### Work task
In the data below, which lines hold the word "This"? Copy them.

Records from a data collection
--- --- ---

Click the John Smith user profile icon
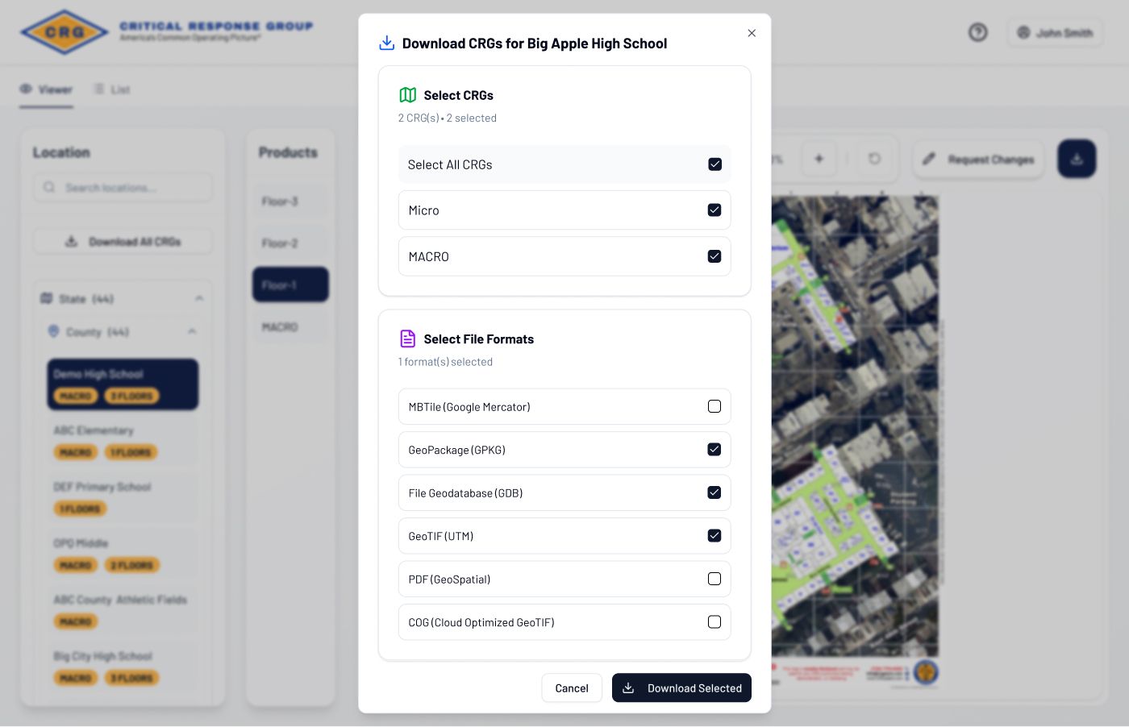The width and height of the screenshot is (1129, 727). (1023, 32)
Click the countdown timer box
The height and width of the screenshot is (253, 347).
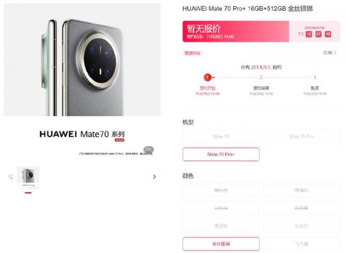point(315,31)
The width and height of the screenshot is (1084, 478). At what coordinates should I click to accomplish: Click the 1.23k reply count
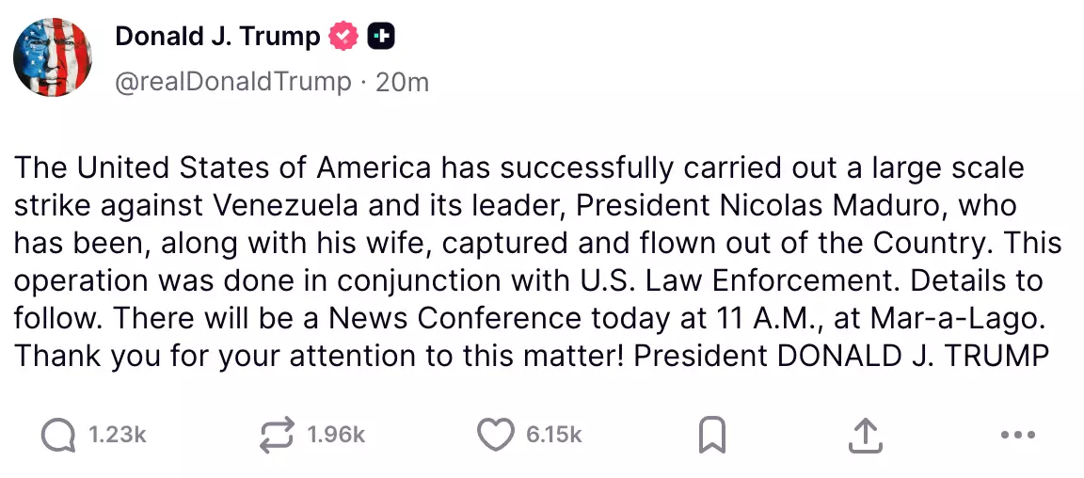click(x=118, y=435)
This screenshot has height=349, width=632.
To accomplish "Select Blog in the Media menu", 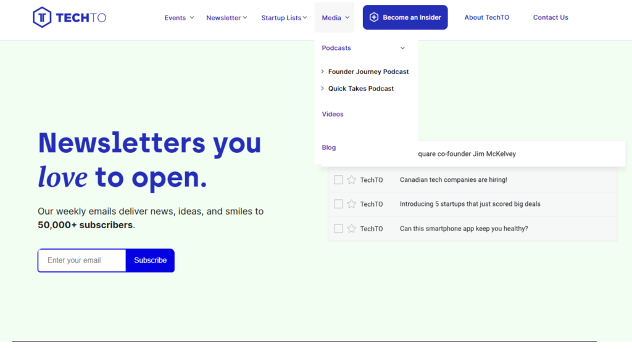I will coord(329,147).
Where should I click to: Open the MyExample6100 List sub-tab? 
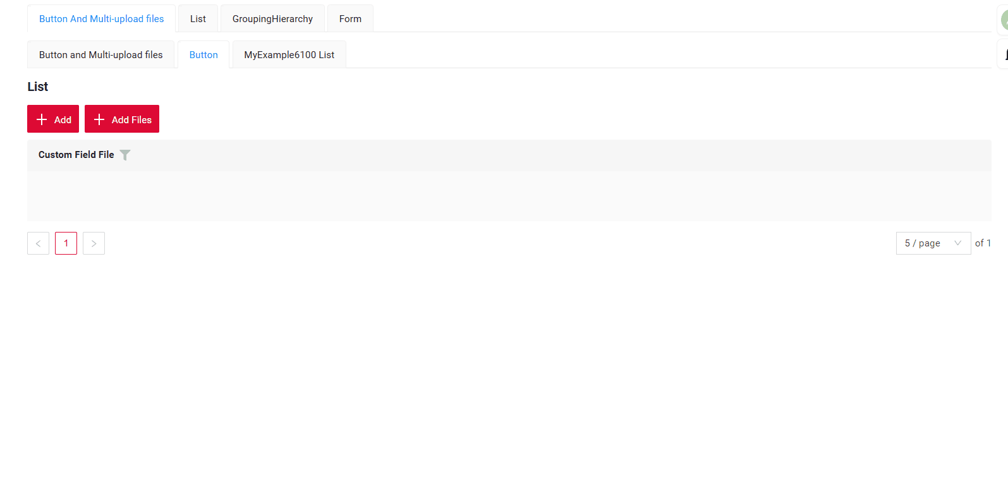pyautogui.click(x=289, y=55)
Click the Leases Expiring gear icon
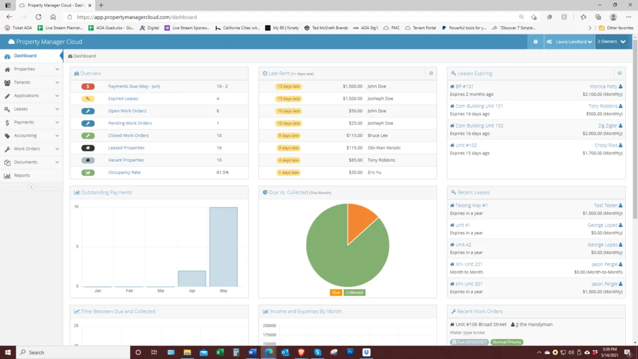Viewport: 638px width, 359px height. [619, 73]
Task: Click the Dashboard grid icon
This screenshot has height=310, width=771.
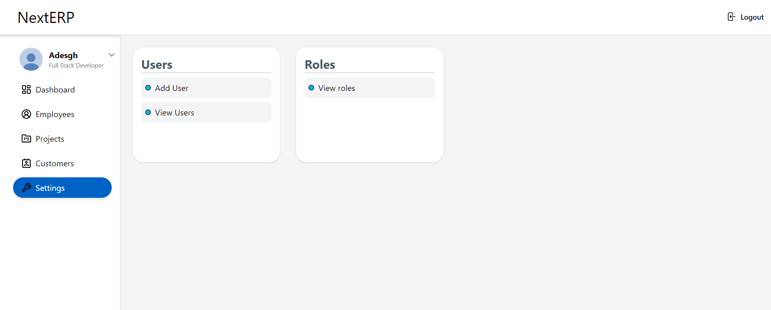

--- --- ---

### Answer space
This screenshot has height=349, width=632.
This screenshot has height=310, width=771.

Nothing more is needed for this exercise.